[Available data]:
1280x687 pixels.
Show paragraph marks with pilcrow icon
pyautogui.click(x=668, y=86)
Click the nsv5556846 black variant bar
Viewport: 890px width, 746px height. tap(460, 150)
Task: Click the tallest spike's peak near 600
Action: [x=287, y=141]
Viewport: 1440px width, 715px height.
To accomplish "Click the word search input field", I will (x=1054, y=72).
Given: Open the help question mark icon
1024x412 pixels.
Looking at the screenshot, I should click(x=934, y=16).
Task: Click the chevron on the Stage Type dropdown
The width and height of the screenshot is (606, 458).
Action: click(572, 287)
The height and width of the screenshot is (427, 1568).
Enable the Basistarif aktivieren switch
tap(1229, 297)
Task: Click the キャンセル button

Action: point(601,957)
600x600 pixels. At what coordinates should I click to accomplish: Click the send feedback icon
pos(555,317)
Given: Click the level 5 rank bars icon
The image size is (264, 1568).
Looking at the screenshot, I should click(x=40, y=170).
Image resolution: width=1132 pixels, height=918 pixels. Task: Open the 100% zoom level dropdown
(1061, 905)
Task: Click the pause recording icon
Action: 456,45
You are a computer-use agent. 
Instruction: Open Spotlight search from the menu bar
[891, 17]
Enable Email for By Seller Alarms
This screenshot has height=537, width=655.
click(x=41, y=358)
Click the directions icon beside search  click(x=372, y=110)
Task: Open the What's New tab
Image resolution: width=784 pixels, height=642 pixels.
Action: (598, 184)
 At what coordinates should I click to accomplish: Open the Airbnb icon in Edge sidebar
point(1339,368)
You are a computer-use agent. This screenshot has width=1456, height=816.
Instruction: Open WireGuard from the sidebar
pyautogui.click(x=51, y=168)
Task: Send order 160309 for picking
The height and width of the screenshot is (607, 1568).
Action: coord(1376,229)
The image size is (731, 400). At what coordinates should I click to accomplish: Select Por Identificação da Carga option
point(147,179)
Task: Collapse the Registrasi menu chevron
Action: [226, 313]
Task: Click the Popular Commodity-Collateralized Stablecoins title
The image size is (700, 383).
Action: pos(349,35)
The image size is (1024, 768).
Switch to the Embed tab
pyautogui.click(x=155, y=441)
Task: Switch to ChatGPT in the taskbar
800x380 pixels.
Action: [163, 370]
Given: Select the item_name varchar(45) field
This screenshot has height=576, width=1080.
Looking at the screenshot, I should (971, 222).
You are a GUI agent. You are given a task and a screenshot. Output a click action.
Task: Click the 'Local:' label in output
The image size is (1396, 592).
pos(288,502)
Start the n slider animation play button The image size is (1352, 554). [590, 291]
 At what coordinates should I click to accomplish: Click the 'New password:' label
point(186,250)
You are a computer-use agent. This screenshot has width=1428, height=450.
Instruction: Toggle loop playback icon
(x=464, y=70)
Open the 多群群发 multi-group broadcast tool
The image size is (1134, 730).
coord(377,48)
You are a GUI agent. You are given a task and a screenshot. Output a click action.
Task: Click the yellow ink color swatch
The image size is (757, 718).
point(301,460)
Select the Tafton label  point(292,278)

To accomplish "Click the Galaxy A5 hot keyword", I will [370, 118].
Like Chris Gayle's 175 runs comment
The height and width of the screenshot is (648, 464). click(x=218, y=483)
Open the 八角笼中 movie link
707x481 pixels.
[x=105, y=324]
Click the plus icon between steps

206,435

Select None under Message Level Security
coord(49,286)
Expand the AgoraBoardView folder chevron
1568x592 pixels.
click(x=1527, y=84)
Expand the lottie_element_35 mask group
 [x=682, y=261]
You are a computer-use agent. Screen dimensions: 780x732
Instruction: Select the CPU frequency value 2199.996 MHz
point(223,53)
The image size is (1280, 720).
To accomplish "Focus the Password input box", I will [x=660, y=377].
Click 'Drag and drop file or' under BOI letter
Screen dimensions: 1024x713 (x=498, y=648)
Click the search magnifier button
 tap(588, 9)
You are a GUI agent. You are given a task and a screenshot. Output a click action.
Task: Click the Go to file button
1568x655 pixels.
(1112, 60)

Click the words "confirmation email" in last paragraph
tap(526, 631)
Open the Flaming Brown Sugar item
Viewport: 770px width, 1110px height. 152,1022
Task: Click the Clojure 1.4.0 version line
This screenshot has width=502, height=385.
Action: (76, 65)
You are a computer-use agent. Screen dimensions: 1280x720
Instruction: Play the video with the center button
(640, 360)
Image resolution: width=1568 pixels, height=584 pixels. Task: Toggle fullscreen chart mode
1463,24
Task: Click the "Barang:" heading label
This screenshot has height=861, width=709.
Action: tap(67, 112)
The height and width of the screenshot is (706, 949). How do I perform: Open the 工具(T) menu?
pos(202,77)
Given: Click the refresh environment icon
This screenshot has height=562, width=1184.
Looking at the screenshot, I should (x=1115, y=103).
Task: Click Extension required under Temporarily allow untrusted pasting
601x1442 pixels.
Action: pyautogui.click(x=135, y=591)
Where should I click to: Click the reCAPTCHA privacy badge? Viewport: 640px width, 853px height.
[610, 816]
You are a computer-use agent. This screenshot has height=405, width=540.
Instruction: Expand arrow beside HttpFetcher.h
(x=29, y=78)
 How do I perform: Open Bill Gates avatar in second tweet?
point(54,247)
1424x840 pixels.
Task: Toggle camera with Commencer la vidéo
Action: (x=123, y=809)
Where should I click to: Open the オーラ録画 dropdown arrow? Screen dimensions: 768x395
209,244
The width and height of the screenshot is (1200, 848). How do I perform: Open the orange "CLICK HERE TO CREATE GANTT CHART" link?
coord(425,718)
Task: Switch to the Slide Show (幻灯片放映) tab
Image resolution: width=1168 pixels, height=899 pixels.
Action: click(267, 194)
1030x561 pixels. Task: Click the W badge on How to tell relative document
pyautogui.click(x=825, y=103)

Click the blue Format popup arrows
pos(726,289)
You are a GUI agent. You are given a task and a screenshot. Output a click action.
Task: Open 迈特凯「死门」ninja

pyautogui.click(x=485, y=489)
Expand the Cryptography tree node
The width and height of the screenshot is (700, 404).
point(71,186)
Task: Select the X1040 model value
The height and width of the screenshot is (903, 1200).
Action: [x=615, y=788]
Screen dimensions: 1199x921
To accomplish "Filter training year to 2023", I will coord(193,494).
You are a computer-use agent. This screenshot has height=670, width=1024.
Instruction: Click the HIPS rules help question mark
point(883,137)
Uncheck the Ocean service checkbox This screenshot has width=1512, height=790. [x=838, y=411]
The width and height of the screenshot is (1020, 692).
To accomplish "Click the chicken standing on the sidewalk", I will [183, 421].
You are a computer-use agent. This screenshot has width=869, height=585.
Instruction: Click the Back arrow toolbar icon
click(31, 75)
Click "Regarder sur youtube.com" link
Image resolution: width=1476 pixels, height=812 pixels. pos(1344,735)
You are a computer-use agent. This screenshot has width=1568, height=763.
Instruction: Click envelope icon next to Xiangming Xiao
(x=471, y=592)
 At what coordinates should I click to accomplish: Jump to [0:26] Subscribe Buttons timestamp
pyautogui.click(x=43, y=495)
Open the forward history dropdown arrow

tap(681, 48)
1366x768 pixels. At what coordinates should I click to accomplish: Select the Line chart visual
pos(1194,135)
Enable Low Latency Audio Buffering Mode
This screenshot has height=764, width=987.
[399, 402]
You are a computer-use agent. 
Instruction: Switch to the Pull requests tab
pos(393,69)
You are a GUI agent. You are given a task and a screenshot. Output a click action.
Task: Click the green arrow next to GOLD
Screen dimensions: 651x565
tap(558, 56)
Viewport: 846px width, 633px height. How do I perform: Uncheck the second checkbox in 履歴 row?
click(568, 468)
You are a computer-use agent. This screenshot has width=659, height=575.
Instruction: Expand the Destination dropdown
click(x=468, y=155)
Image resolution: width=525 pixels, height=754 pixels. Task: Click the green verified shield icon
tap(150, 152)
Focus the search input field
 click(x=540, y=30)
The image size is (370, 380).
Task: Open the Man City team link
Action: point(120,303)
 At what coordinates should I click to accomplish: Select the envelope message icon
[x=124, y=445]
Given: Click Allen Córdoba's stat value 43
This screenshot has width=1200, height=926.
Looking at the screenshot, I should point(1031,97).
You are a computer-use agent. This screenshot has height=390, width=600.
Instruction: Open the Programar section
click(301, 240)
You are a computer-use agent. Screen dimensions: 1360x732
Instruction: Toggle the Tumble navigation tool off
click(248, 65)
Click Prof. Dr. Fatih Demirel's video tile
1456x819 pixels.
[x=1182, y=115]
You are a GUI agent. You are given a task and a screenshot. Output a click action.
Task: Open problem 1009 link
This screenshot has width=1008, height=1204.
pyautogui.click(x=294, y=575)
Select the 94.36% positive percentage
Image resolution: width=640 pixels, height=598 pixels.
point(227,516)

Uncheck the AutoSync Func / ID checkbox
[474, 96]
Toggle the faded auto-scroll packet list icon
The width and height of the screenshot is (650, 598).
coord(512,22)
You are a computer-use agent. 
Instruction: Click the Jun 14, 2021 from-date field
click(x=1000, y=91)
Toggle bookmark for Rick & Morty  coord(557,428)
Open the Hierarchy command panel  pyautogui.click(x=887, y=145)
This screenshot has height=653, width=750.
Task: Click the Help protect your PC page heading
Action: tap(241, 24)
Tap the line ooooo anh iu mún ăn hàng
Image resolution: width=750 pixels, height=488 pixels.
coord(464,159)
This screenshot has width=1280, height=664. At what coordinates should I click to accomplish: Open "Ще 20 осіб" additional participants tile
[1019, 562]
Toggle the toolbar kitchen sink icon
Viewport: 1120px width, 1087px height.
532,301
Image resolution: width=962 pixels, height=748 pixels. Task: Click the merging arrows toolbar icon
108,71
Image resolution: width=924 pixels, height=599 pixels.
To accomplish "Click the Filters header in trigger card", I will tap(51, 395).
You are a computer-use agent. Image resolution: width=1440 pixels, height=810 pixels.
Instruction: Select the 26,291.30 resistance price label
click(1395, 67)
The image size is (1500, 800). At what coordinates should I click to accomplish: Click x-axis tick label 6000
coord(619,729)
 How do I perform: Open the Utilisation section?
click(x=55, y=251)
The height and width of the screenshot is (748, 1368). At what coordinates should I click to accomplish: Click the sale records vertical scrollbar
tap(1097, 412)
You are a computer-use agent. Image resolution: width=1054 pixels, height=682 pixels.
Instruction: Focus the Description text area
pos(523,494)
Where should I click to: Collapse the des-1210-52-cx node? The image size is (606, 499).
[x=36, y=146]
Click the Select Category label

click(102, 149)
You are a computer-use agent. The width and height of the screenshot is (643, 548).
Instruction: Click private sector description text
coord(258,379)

[Your goal]: A single figure must be given: how many lines of the records above include the string "will".

[Your response]: 6